Kenya’s capital Nairobi has become one of Africa’s hot spots for shopping mall developments. Earlier this year The Hub Karen retail centre opened in the wealthy Karen suburb – named after Karen Blixen, the Danish author of the colonial memoir Out of Africa. Although it is home to some of Nairobi’s wealthiest, the suburb had a shortage of formal retail space.
The Hub Karen’s manager, Jonathan Yach, explains why there is still space for more such shopping centres in Nairobi, despite recent talks of a glut – and how developing local fashion will impact formal retail. Below are edited excerpts.
What are some of the things you’ve learnt since The Hub Karen opened its doors?
When we opened in February we only had 14 tenants. Today we are up to 54. Even though our anchor tenant Carrefour (the French retailer) isn’t open yet, there have been many interesting touch points for customers to engage in.
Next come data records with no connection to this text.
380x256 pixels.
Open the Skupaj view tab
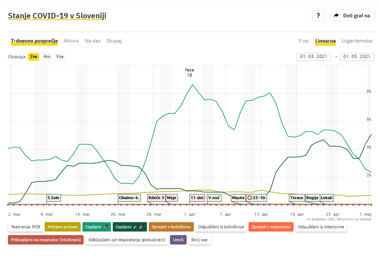tap(114, 41)
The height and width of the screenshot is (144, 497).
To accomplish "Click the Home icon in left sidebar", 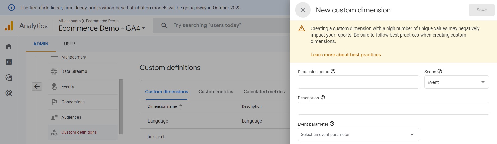I will point(9,46).

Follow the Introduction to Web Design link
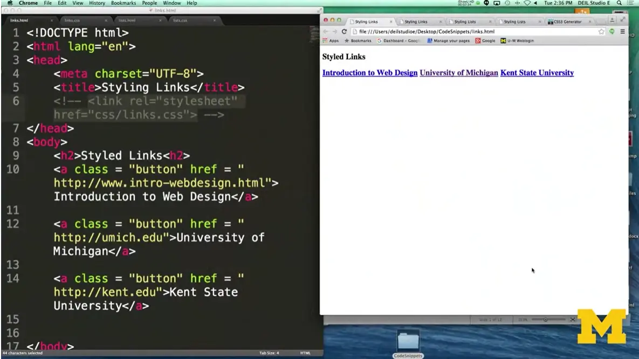(370, 73)
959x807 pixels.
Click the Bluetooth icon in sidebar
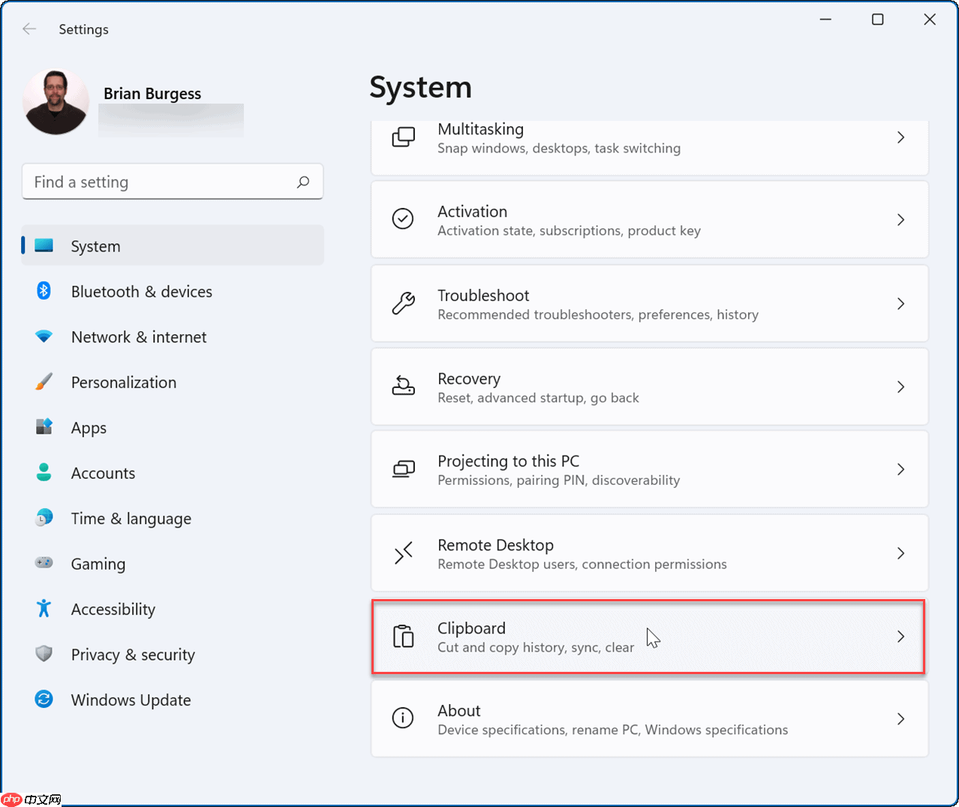(x=44, y=291)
We have interviewed over 900 customers so far to understand the mall’s basic demographic. We were looking at things like age, gender, ethnography, how far they live from the mall, how long it takes them to get here, what shops they want to see and what they think about the mall. We have received very interesting input.
Most of our shoppers are aged below 35, they are predominantly women, and over 70% of our customers are employed – with a further 25% being self-employed. It is remarkable to see that 37% of our population across the entire survey has been Kenyan Africans, followed by Asian Muslims, followed by caucasians (both tourists and locals).
This information is absolutely critical because if as a food retailer you know the proportion of Asian Muslims, it means you are able to offer them appropriate halal food. We give these research findings free of charge to all of our retailers. Those who pay attention to the research will make a fortune because they will have an advanced, in-depth understanding of their customers.
Some stakeholders have recently suggested that Nairobi has too many modern shopping malls. What is your view?
I think that it is a wrongful proposition that we have too many malls. Whoever wrote that doesn’t understand retail. All you need to do is take a map of Nairobi and you analyse the primary catchment for each area very carefully. I can identify maybe eight or nine malls that would be very successful from the moment they open.
It is also about being relevant and catering for all your clientele in all the different shades. If this mall was in South C or South B (middle-class residential estates in Nairobi) we would have 10 nyama choma (barbecued meat) shops – and if we had a pasta shop there it would be dead. In a mall like this (The Hub Karen) we don’t have a nyama choma shop but we have a Carnivore restaurant (a high-end meat eatery). Research-led decision-making makes a better piece of real estate and makes a much better experience for customers.
What would you like see change in Kenya’s retail industry?
We are confronted with a vicious reality in East Africa that is mitumba (second-hand clothes). Mitumba has contaminated mainstream fashion retail. In other malls internationally, 70% of the tenant mix is fashion and this is not accessories or shoes, I am talking about clothing shops.
In Kenya, it is the other way round. You go to any mall, and only about 30% of the tenant mix is fashion. We have 32,000m2 – and in our mix the proportion of fashion and accessories is just 30%, yet growing. Therein is the fundamental flaw, we don’t have enough fashion stores.
This shows fundamental weaknesses because consumers, in their DNA, since the 1970s have found it acceptable to buy mitumba and don’t see why they should go to a shopping mall to buy clothes. We are looking at encouraging young designer fashion at The Hub. We are developing a permanent store where young Kenyan designers can showcase their fashion at very low rental.
If we can’t beat mitumba, then we have to understand it, and work with it. We want to see if we can bring a concept of mitumba-like retail into this environment. About 25 years ago I was involved in opening the first Young Designers Emporium (YDE) store at a mall in South Africa on a 400m2 footprint. Since then YDE has proliferated and Truworths International acquired a majority stake in YDE. We can do the same here – get young local fashion designers out of the garage and into major shopping malls.